My boss’s boss asked me to contribute some slides for a presentation we’d then be giving at a conference next week.

Slides were submitted, reviewed and reworked last week. “All good” I thought.

This morning I went to double check something I’d written on a slide and found that all my slides had been removed from the pack and my name removed from the list of speakers.

What a nice way to be uninvited.

8 Likes

My company has been nominated for two awards.

The awards ceremony is a prestigious black tie event.

£4000 a table to attend.

I’ve also found out who nominated the company.

It was our Director.

5 Likes

Many years ago I subscribed to The Economist, and this got me onto a bunch of junk-mail lists. One offer was to be listed in a Directory of Terribly Important International Businessmen. (I was a student at the time.) On closer examination, it seemed that the main qualification for being listed was the willingness to pay £100-£1,000 for a listing. And it occurred to me that there might be a lot of people who would find a book of the names and addresses of people willing to do that very useful

8 Likes

Twitter is an absolute shitshow at the moment but I did find this exchange between EM and a Twitter dev kind of interesting because I see parallels with my current project with regards to tech. debt and new features.

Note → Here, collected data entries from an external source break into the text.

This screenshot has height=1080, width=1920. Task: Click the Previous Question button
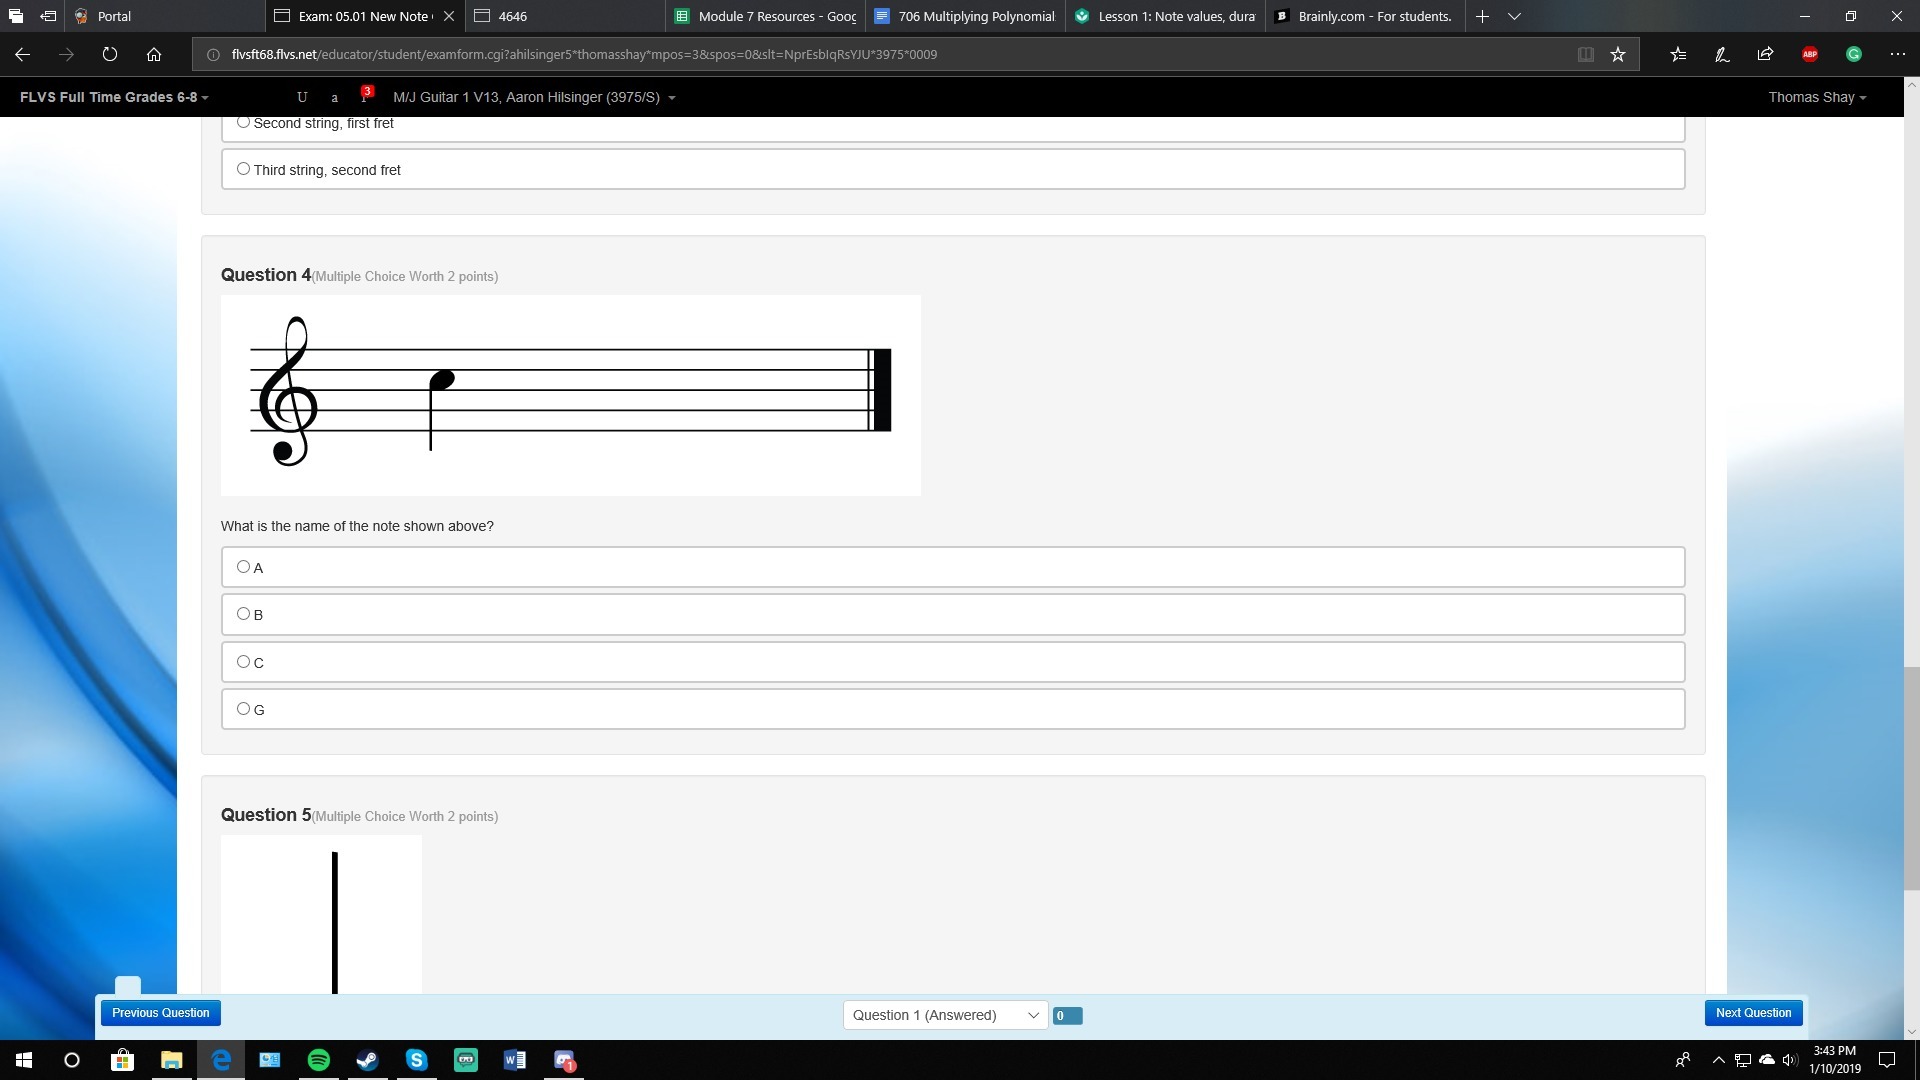pos(160,1013)
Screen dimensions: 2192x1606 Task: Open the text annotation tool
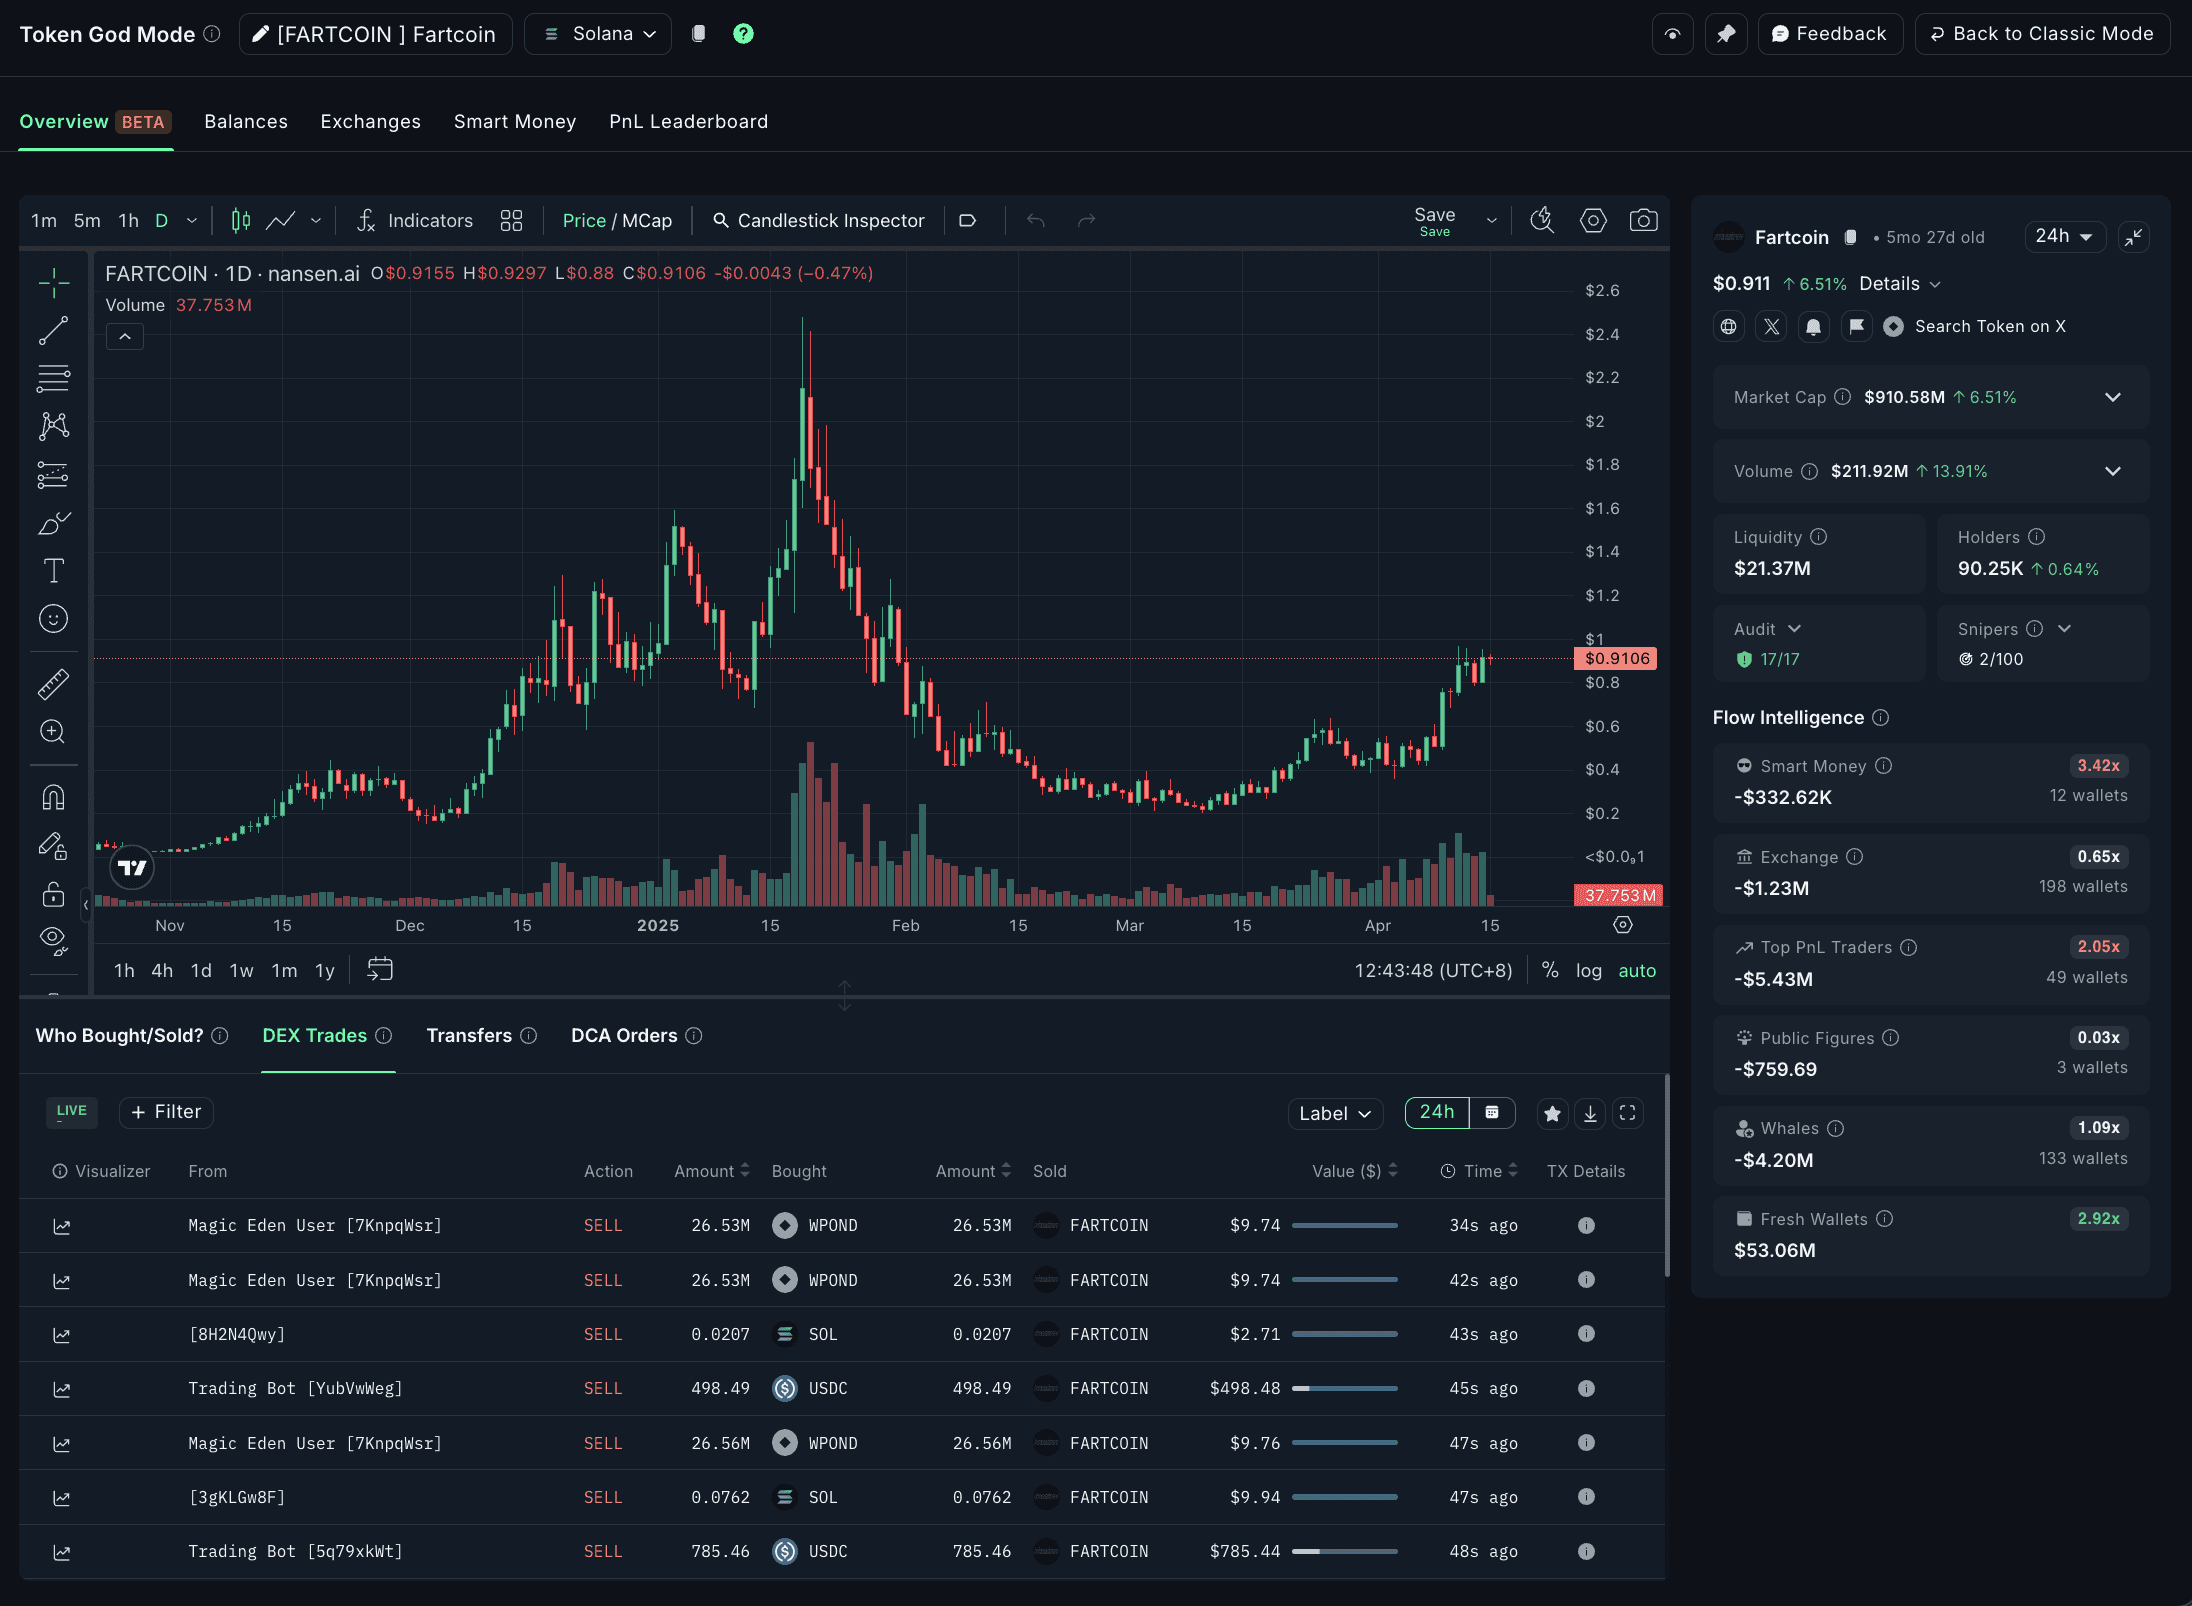[53, 571]
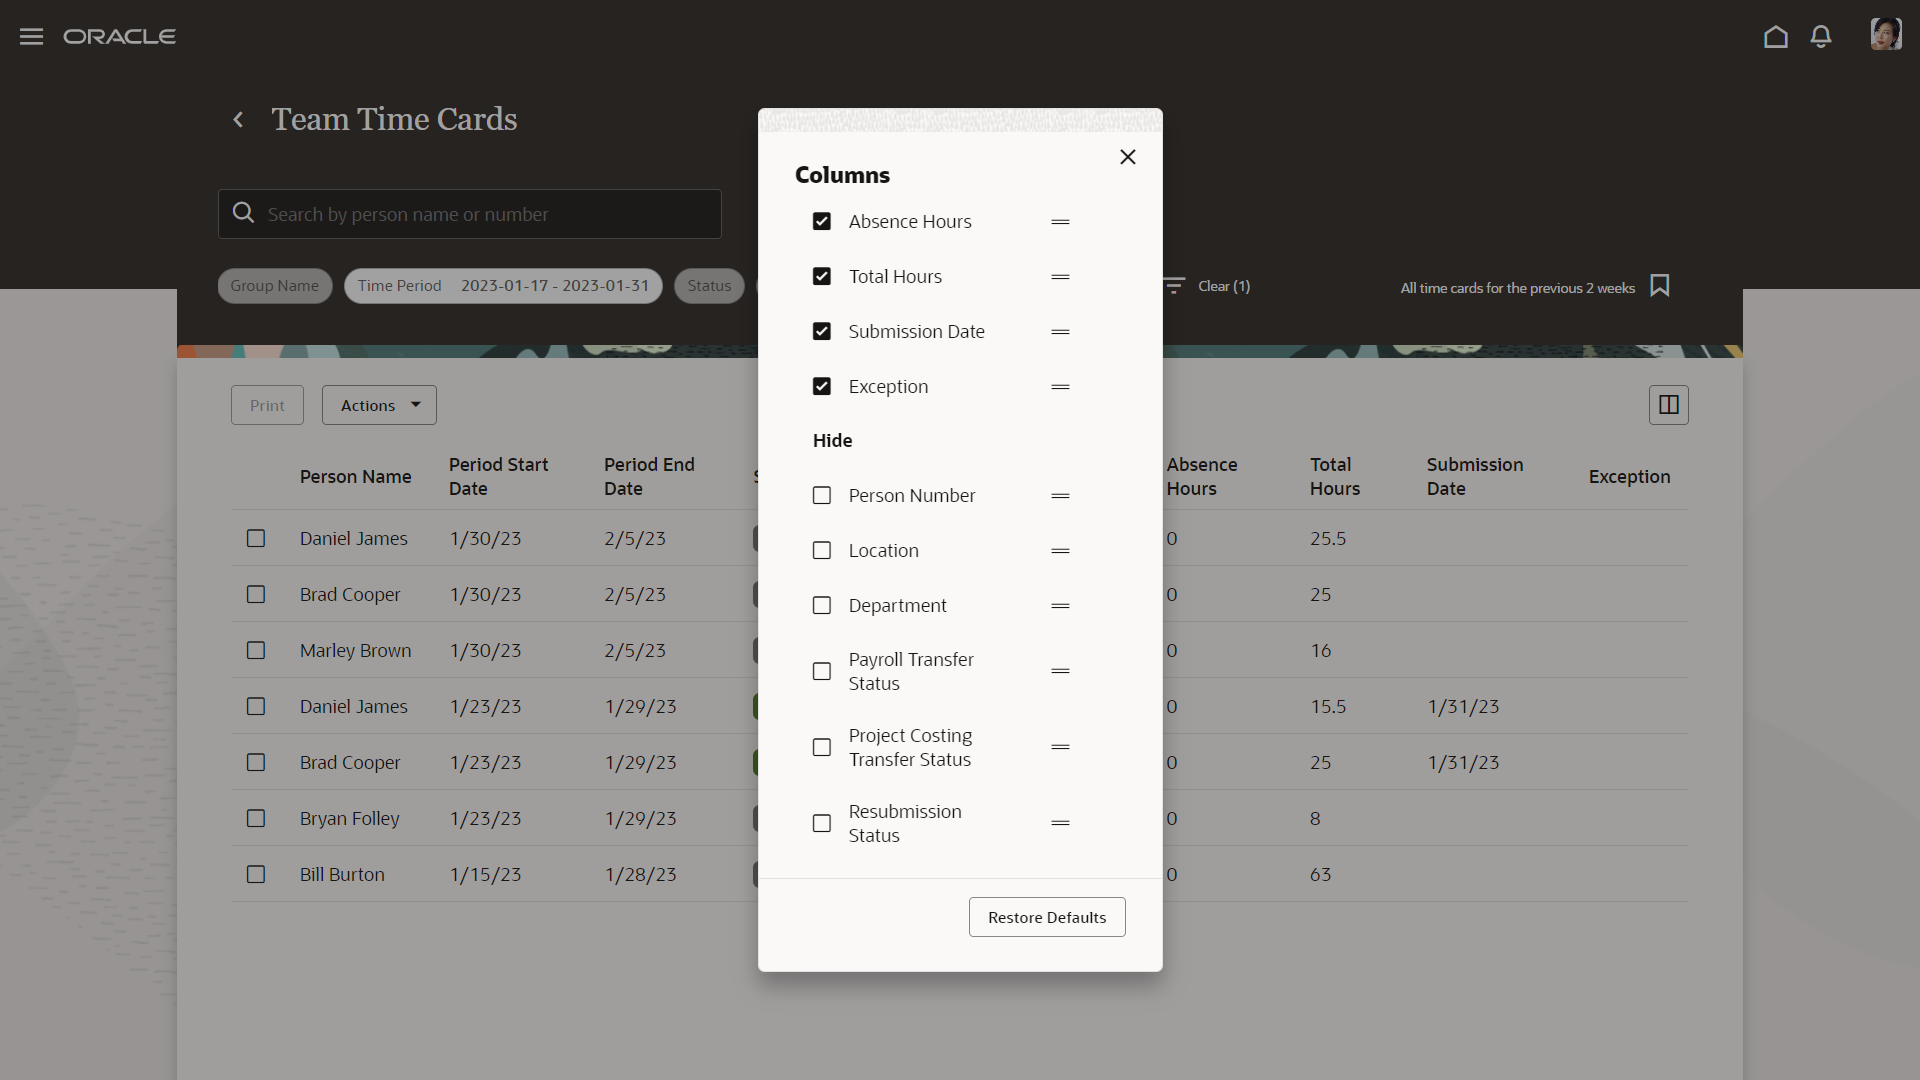Check the Department column checkbox
Image resolution: width=1920 pixels, height=1080 pixels.
(x=822, y=606)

Shame that it seems like EM publicly fired the guy after this exchange.

2 Likes

I’m kinda surprised Tim Cook didn’t stick his head in there and tell Elon to just buy an iPhone.

1 Like

I’m going to go out on a limb and say that the original question was not being asked in good faith…

4 Likes

I guess, also, it seems to me that Elon was going to fire him regardless of what he said, which basically makes this a bit of airing dirty laundry in public, which is just… the opposite of classy.

2 Likes

The number of armchair software engineers in the replies agreeing with EM is … enraging.